A missão dos discípulos (e dos cristãos) em nada difere da de Jesus: todos anunciam a mudança radical no modo de viver, sintetizada na palavra conversão; todos têm a comum tarefa e poder de libertar as pessoas de tudo o que é opressão e marginalização, simbolizadas pela expulsão de demônios; todos têm como objetivo restaurar as pessoas, a fim de que tenham vida (curar as enfermidades).

3. II leitura (Ef 1,3-14): Cristo é a síntese do amor de Deus por nós
O hino de Ef 1,3-14 é uma das grandes páginas do Novo Testamento. Dentro da carta, funciona como uma espécie de síntese ou condensação das idéias principais. Sendo um texto denso de significado teológico, não é possível aqui oferecer senão algumas pistas de orientação.
O hino é um louvor a Deus pelo que realizou nas pessoas por meio do Cristo. Uma breve visão panorâmica das ações de Deus nos permite entrar no cerne do texto. As ações que Deus realiza são estas: ele nos abençoou (v. 3), nos escolheu (v. 4), havia-nos predestinado (v. 5), derramou a graça (v. 6), fez transbordar sua graça em nós (v. 8), deu-nos a conhecer o mistério de sua vontade (v. 9) que realizou, em Cristo, na plenitude dos tempos (v. 10). O texto bendiz (reconhece) que Deus é ação misericordiosa na história, beneficiando não a si próprio, mas às pessoas do mundo inteiro, quer judeus, quer pagãos.
As pessoas, por sua vez, são beneficiárias da graça de Deus. Basta olhar o que acontece com elas, graças ao projeto de Deus e à ação do Cristo em nosso favor: nós nos tornamos herdeiros (v. 11), fomos predestinados (v. 11), e nos tornamos o louvor de sua glória, nós que esperávamos em Cristo (v. 12).
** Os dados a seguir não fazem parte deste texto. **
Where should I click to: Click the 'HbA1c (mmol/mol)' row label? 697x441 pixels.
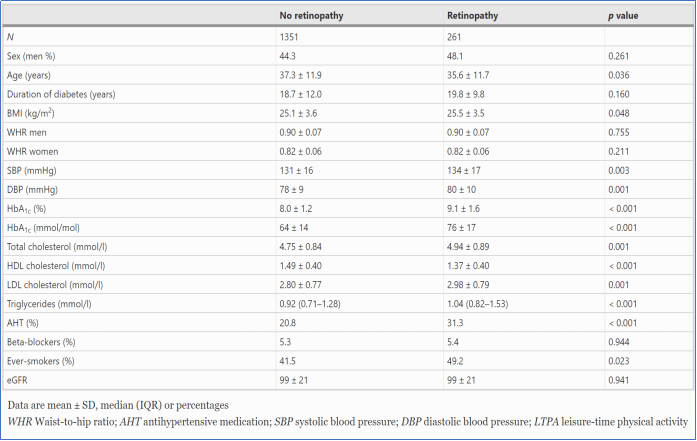click(x=43, y=228)
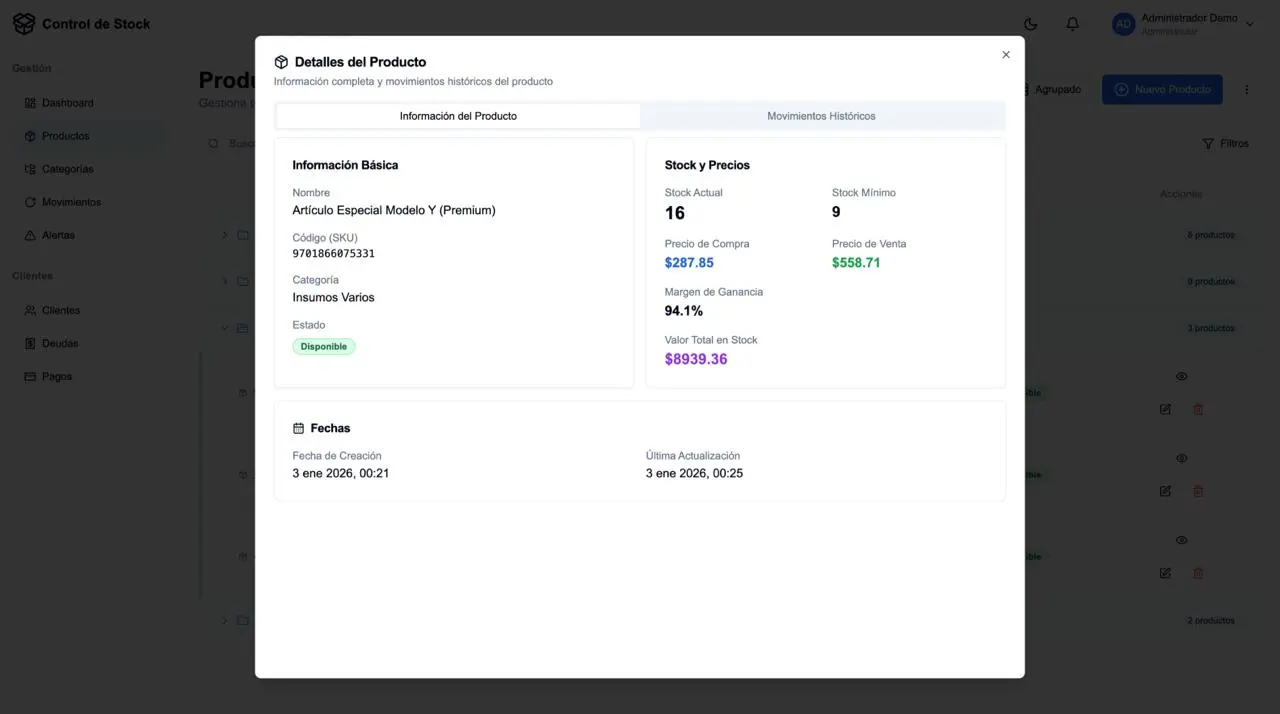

Isso aconteceu não somente aos que pertenciam ao povo da aliança antiga, mas a todos os que ouviram a palavra da verdade, creram no evangelho e foram marcados com o selo do Espírito Santo (v. 13).
O hino, pois, louva a Deus pela nova aliança realizada em Cristo, superando as barreiras de raça que condicionavam a antiga aliança. De fato, o texto pode ser entendido dentro do contexto da nova aliança que tem Cristo como cabeça de tudo (v. 10). Nesta nova situação, temos os benefícios daí decorrentes: o perdão dos pecados (v. 7), a filiação (v. 5) e a eleição (v. 4).
Tudo isso aconteceu a partir da pessoa do Cristo. É por ele e por causa dele que o Pai age em nosso favor, realizando seu projeto de vida para todos, projeto que se prolonga, mediante a ação do Espírito, na comunidade dos que crêem.

III. PISTAS PARA REFLEXÃO
• A I leitura e o evangelho nos falam da vocação e missão proféticas do povo de Deus. Como ser profeta hoje, em nosso país? Que tipo de religião é a nossa? Como continuar a missão de Jesus, “expulsando demônios” e curando doentes? Nossas pastorais são libertadoras, ou conservam as coisas como estão? Como enfrentar os conflitos?
• A II leitura nos convida a olhar para as ações de Deus a nosso favor, realizadas em Cristo Jesus. O que significa pertencer à nova aliança, ser filhos de Deus, povo eleito? (Observação: O hino de Efésios se presta muito bem para um “prefácio espontâneo” dentro da oração eucarística. Ou, quem sabe, como ação de graças após a comunhão: alguém proclama o hino e a assembléia intervém com o refrão: “Bendito seja Deus”.)